Bernard Martin puffed thoughtfully at his pipe. This was where he trod warily; this was where he measured his words, if he had any sense. As if he were applying a slide-rule to each bloody letter.
This young man asking the loaded question was not his young son who had gathered sports trophies and A levels at school as if they were just there for the gleaning. This was not the determined lad who had eventually – when he’d put his mind to it – sailed through his accountancy exams as easily as if he had set the bloody papers himself.
This grown man staring moodily out of the window was not the fiercely independent eighteen-year-old rebel who had taken off for Europe with a knapsack on his back, either; sleeping rough in Yugoslavian mountains and tramping across Greece, living in caves, or so he had made out, then playing his guitar in seedy cafés for the price of a loaf of bread.

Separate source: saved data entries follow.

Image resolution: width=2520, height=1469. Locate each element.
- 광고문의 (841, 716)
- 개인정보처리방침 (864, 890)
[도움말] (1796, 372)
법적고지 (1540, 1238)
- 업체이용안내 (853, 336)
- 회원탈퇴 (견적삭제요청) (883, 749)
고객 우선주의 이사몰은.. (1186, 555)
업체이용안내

Nor was this the lad who had married too young a girl who was such a bad cook she could burn a bloody cup of tea. A girl with a face so covered with a fall of long hair he had only glimpsed her eyes once or twice.
No. This was a grown man facing some sort of crossroads, and not knowing which road to take.
Suddenly the love and the pride he felt for his only son caught at Bernard Martin’s throat, so that he was glad of the pipe in his mouth, and the concealing cloud of smoke.
‘Since you ask me then, yes, I do like Chloe,’ he said carefully. ‘She’s a bright girl with a lot going for her, but I can’t see her somehow giving up that well-paid job and her trips abroad to settle down in a semi-detached up north – because that’s all you’ll be able to afford at first – washing filthy nappies and peeling spuds.’
He failed to see the way his son’s back had stiffened, as he warmed to his theme. ‘That’s what your mother and me have often talked about. Grandchildren.’ He chuckled. ‘I remember your mother rushing you to the doctor when you swallowed a milk-tooth, certain it would have pierced a lung or something. And I remember where the doctor told us to watch out for it, and where, sure enough, it appeared.’ He puffed contentedly. ‘Then, when you wanted to take off after you left school, how we worried you might end up in a Turkish gaol suspected of drug smuggling.’
He slapped the desk with the flat of his hand. ‘And look at you now, standing there and asking for the chance to work so hard there’ll hardly be time left to eat and sleep.’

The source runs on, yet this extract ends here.